Пока было не поздно, я поблагодарил добровольных помощников и вытолкал их за дверь. Они не хотели уходить.
Оставалось одно — пригласить столяра из магазина «Уют».
Он прибыл через полчаса на такси. Синий халат, седая голова, черные роговые очки — настоящий профессор.
У останков набора он водрузил свой сосновый ящик, достал фуганок, рубанок, пилку, коловорот.
— Держи покуда, — приказал профессор и сунул мне в руки пакет гвоздей 33-й номер. Не теряя минуты, он принялся пригонять части — строгать, пилить, буравить. Белые стружки летели, как снежинки в метель.
Жена стояла рядом, бледная-бледная.
Вбив последний гвоздь 33-й номер, маэстро отступил на два шага, чтобы полюбоваться произведением.
— Что это такое? — робко осведомилась Лора.
— Это? Разве ж не видно? — удивился столяр. — Это подставка для цветочного горшка.
Мы кивнули. Маэстро унес еще одну четвертую часть моей зарплаты. А Лора побежала звонить Заверзаевым.
Им такая подставка даже не снилась!
ЕЙНЫЙ МУЖ
Если я решу жениться, то выберу себе простую невесту. Иначе будешь всю жизнь мучиться. Рядом с ответственной чувствуешь себя, как зяблик, как сошка, как нуль без палочки. Каждый тычет в тебя пальцем:
— Вот идет муж такой-то!
Кому приятно? Человек без имени, муж жены.
Конечно, женщин надо уважать, но мужское самолюбие у тебя должно быть.

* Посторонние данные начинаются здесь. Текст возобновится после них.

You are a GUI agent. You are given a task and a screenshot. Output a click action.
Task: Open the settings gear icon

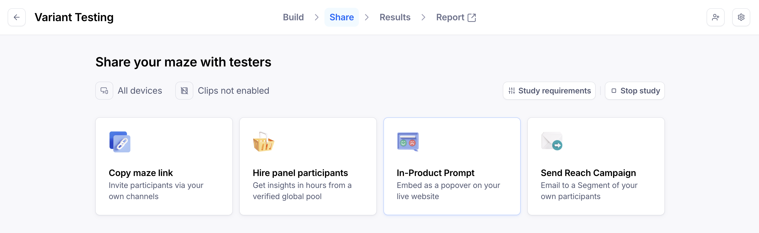point(741,17)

Иначе станешь таким, как тот, который в доме № 25.
Я его раскусил, понял, чего он стоит, еще тогда, когда увидел на подоконнике пятого этажа. Он стоял, обняв фрамугу, и, радостно напевая, растирал газетой стекла с таким рвением, с каким обычно растирают утопленников.
Минут через пять он соскочил с подоконника: видимо, в кухне подгорела поджарка.